Звучало и впрямь заманчиво, но осуществить это было нелегко. Сначала они долго добирались до реки. Несколько дней пути изобиловали трудностями, о которых говорил Слим. А добравшись до реки, им пришлось с помощью одних только ножей соорудить плот. Валить деревья, поджигая их у основания, — дело нелегкое. Связывать бревна пришлось только лианами, что, конечно, менее прочно, чем самые дешевые веревки. К тому же непросушенное дерево, тяжелое от соков, плывет медленно и неповоротливо в воде.

Элеонора, хотя и сменила Гонзалеса у костра, чтобы он мог заняться более важным делом, мало чем могла порадовать голодных мужчин. Луис и слышать не хотел о том, чтобы она одна бродила по лесу в поисках чего-либо съедобного, и не отпускал ее ни на шаг. Поэтому Элеонора вынуждена была сидеть без дела, смотреть, как они работают, и только иногда Луис позволял ей собирать червей для рыбалки. Он хромал рядом с ней к реке, чтобы посмотреть, как она ловит рыбу. Луис был не в состоянии что-то делать, а видеть, как он мрачнеет от своих невеселых мыслей и от слабости, для Элеоноры хуже безделья. В свободное время, которого у нее было так много, она предавалась размышлениям о фаланге, сражающейся сейчас с костариканцами. Битва у Риваса, должно быть, уже закончена. Кто победил? Самое главное, как она завершилась для полковника Гранта Фаррелла? Казалось, она должна чувствовать интуитивно — убит он или ранен, но она никогда не верила интуиции.

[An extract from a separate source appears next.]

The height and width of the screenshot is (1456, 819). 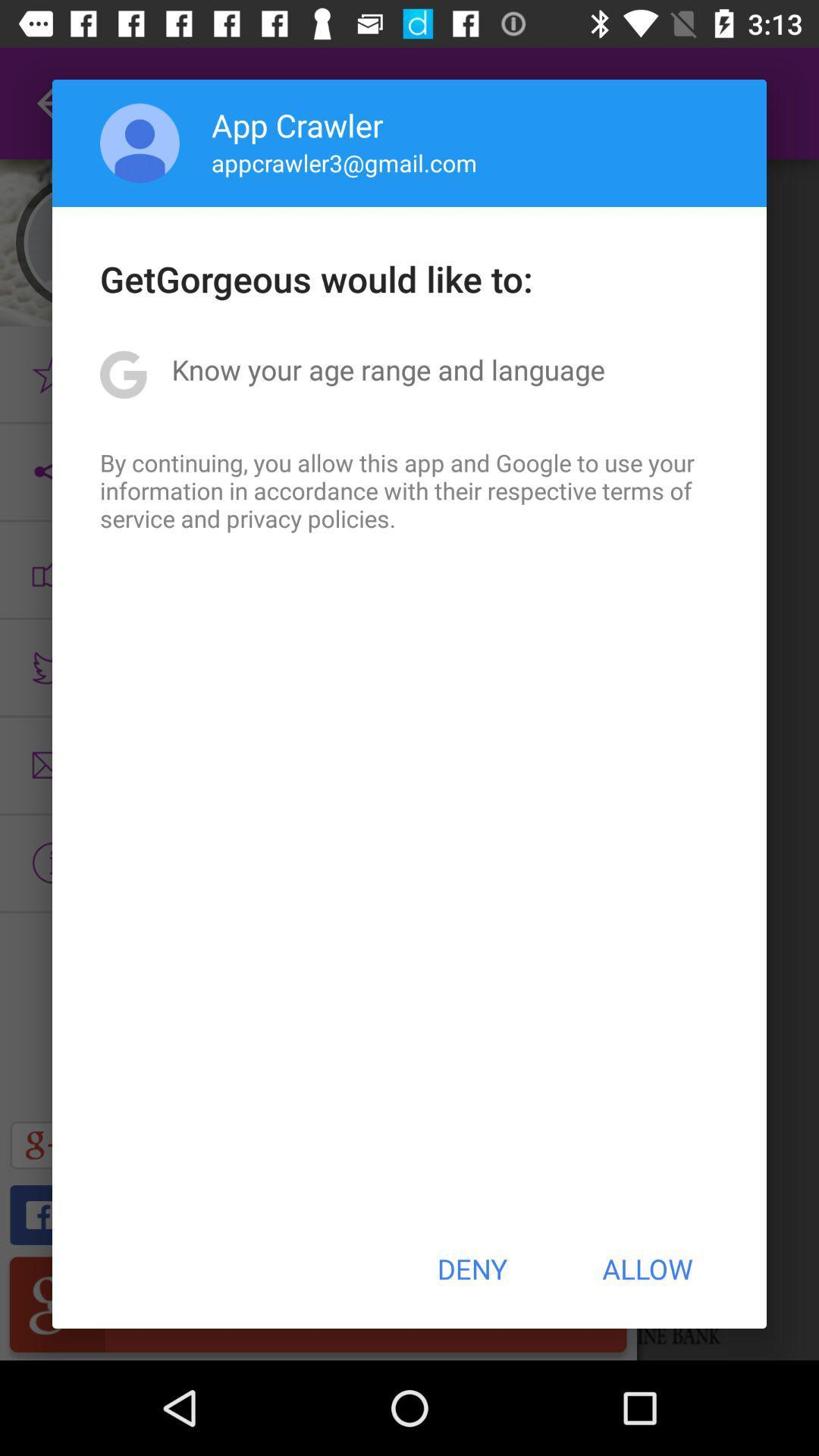 I want to click on the icon above appcrawler3@gmail.com item, so click(x=297, y=124).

Речные пороги, отмели, камни, песчаные перекаты, сломанные и утонувшие палки — весла для плота, — все, казалось, объединилось, чтобы замедлить их продвижение по воде. Один раз даже показалось, что лучше все бросить и идти пешком. Но кишащие повсюду аллигаторы и черные в желтых крапинках длиннющие змеи быстро заставили отказаться от этой идеи.

Они не задерживались долго на одном месте, а продолжали спускаться по длинной грязной Эскондидо.